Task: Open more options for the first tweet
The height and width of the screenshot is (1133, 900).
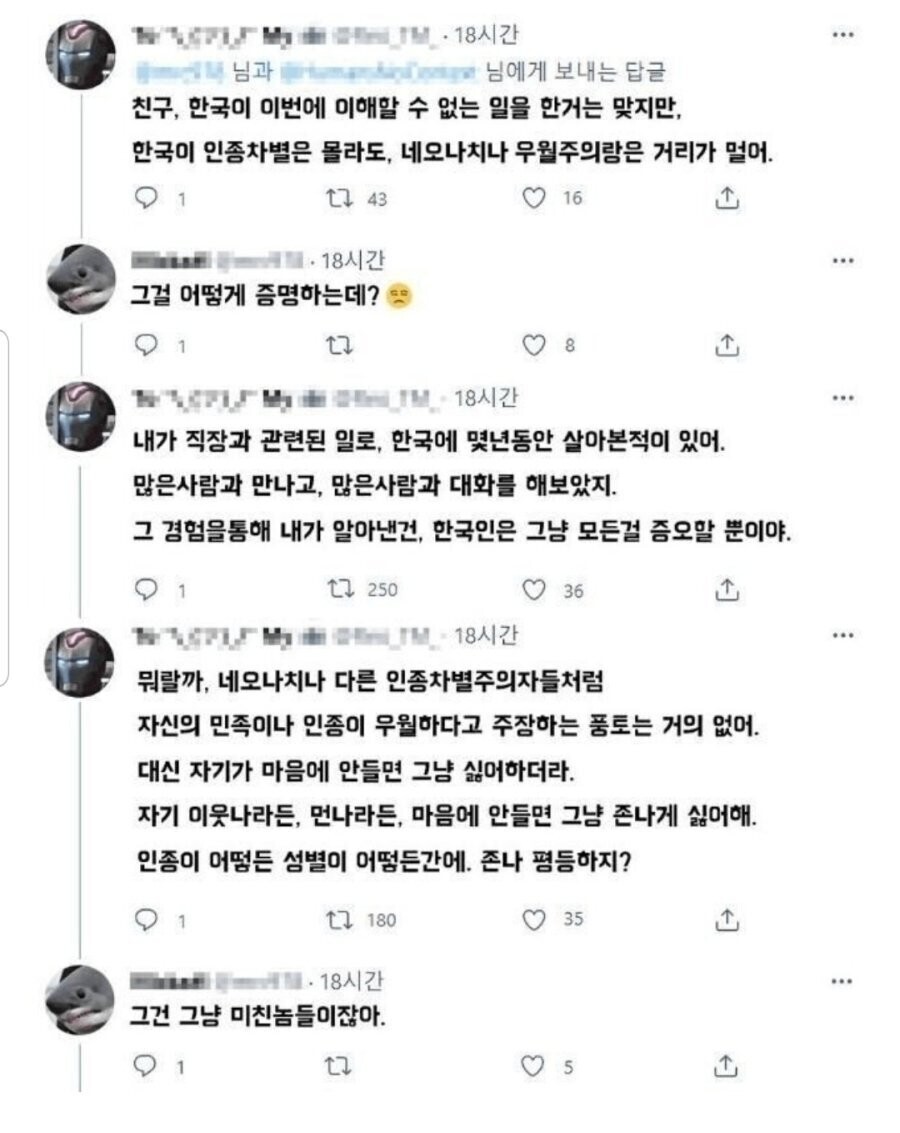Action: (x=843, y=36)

----

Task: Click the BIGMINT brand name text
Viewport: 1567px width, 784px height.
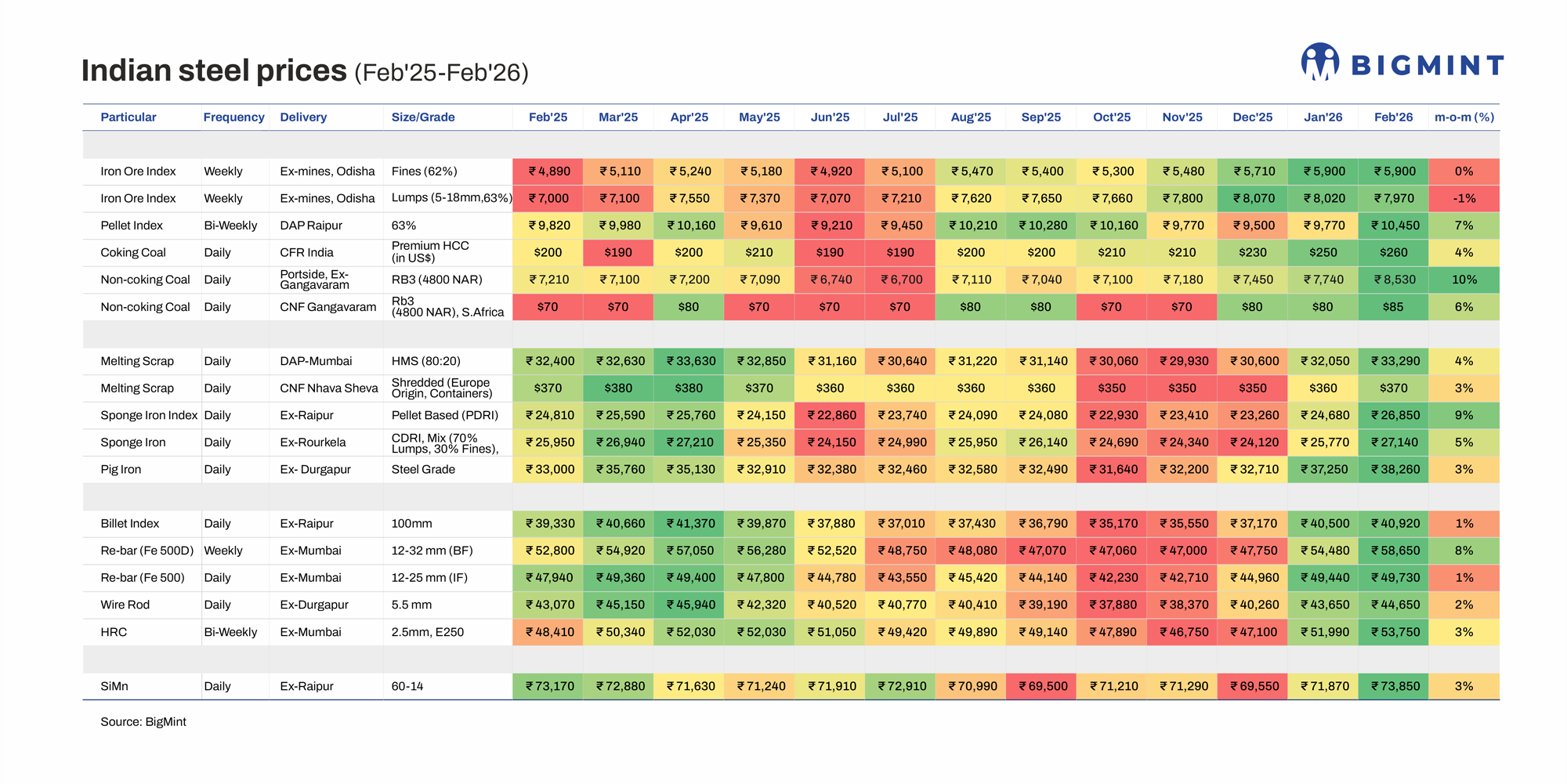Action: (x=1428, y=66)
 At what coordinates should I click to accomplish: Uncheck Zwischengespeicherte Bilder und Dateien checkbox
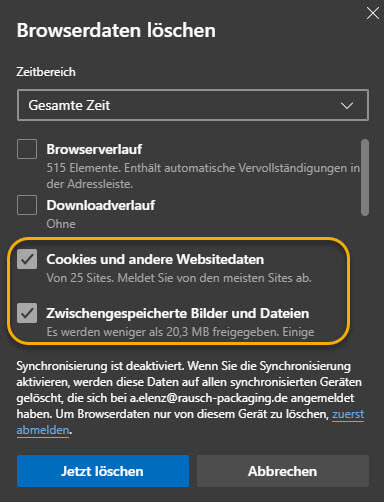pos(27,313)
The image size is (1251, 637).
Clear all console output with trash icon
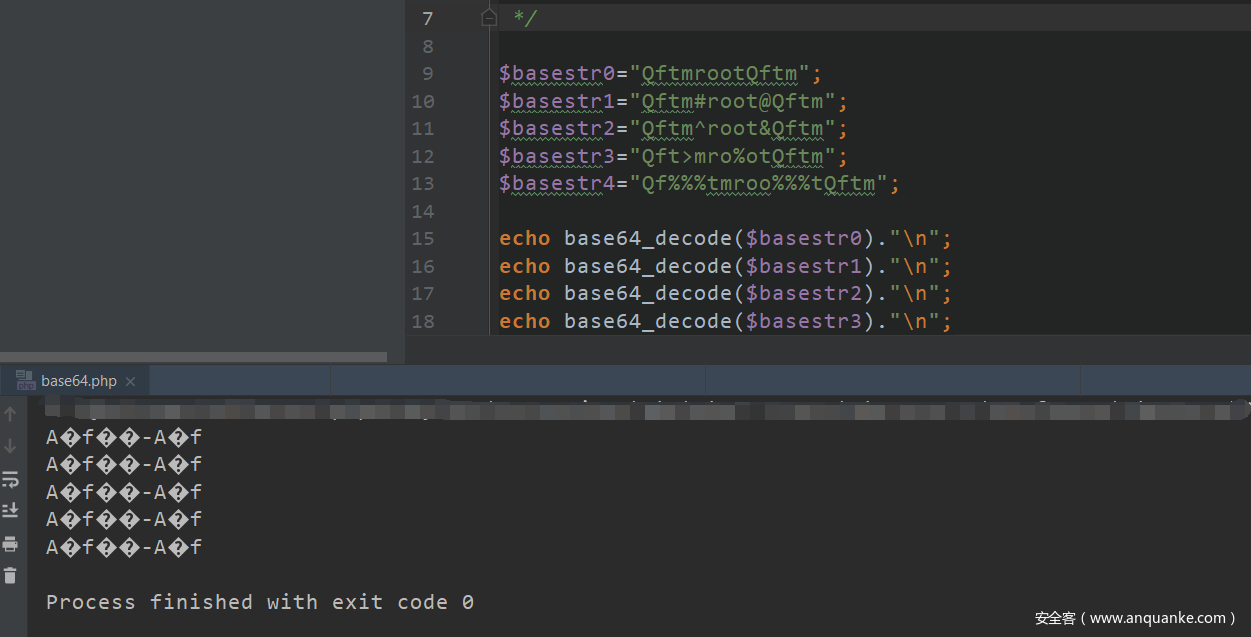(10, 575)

----

■ **What is being asked**:
Copy every line of the listing where the word "Task" appears.

■ **Output**:
Task: Open more options for the first tweet
Task: Click the BIGMINT brand name text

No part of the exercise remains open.